A good example of this today is British American Tobacco (NYSE: BTI). Here's why conservative income investors should pass on the cigarette maker's 8.1% yield and instead go with Realty Income's (NYSE: O) 6% yield.
Roughly 80% of British American Tobacco's revenue comes from its combustibles division; cigarettes account for some 98% of the volume in that division. It is, without a doubt, a cigarette company.
Its cigarette volume declined 6.8% in the first half of 2024 (the European company reports semiannually, so that's the most up-to-date volume data available as of this writing). That's the continuation of a long trend.
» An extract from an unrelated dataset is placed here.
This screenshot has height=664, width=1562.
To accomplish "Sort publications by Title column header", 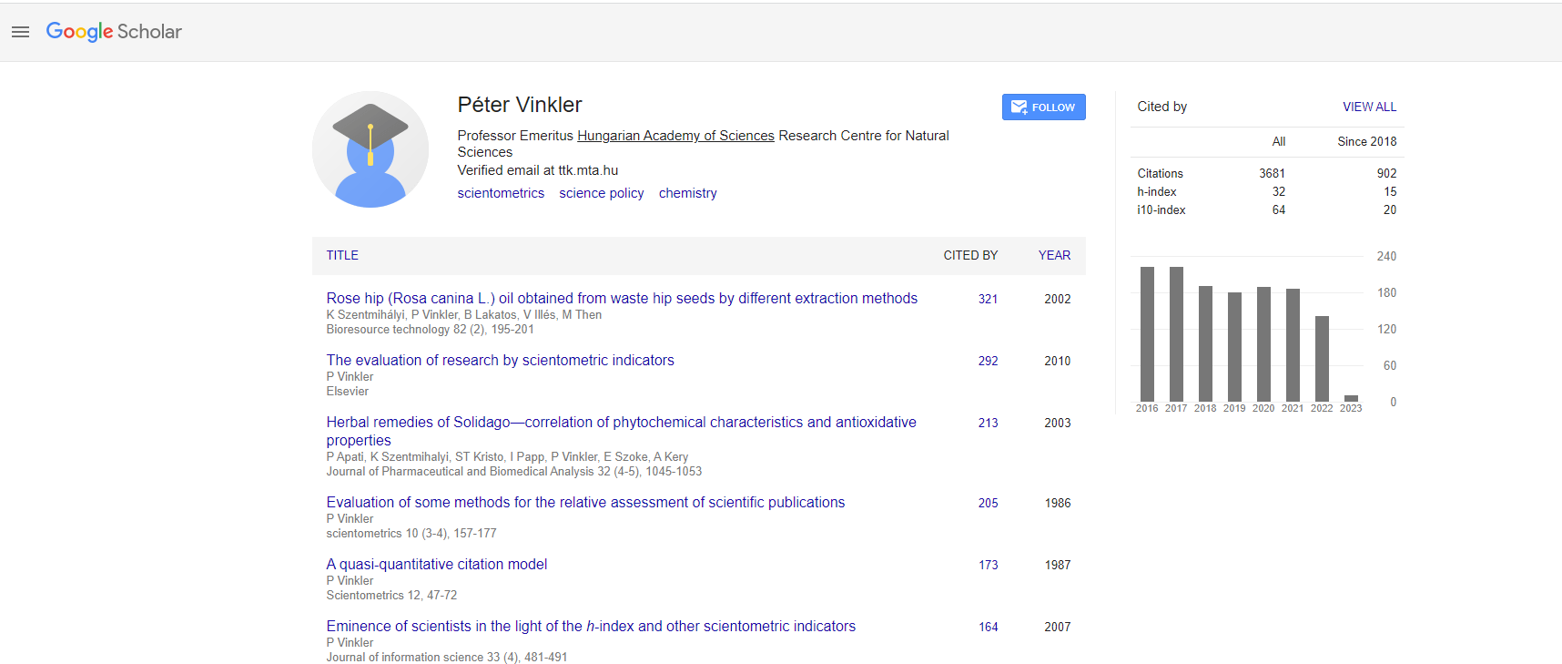I will click(342, 256).
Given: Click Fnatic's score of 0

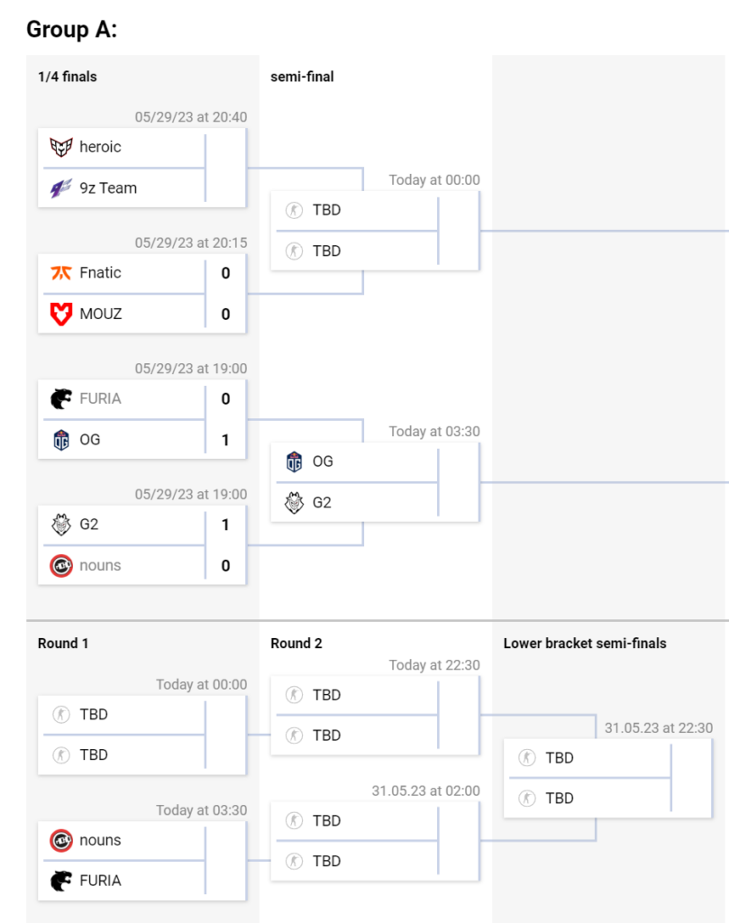Looking at the screenshot, I should (225, 273).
Volume fell 5.3% in 2023, 5.1% in 2022, 0.1% in 2021 (a year that benefited from pandemic uncertainty), 4.6% in 2020, and 4.7% in 2019.
When the best year for volume in the past five is a 0.1% decline, you know there's a fundamental business problem. This is the main reason the dividend yield is so high.
British American, like its cigarette competitors, has managed to offset the declines with price increases, allowing it to support its lofty dividend. But at some point, it seems likely that rising prices will simply make the volume declines worse. Dividend investors probably won't want to own the company when that tipping point is reached because the dividend could quickly become unsustainable.
Essentially, buying the cigarette maker is a high-risk bet that the company can somehow manage to keep supporting its dividend despite the long-term decline of its most important business. Buying Realty Income, on the other hand, is a bet that the company can continue to expand, and maintain or increase its dividend, just as it has for three decades.
To be fair, Realty Income, a net lease real estate investment trust (REIT), is a very different business than British American Tobacco, but it too offers up a very attractive yield.
As a REIT, Realty Income's business model is designed to pass income on to investors. So that's part of the reason for the high yield.
That said, net leases, which require tenants to pay most property-level operating costs, are something of a spread investment. Interest rate volatility has made the near-term business environment a little more difficult, which further explains the high yield.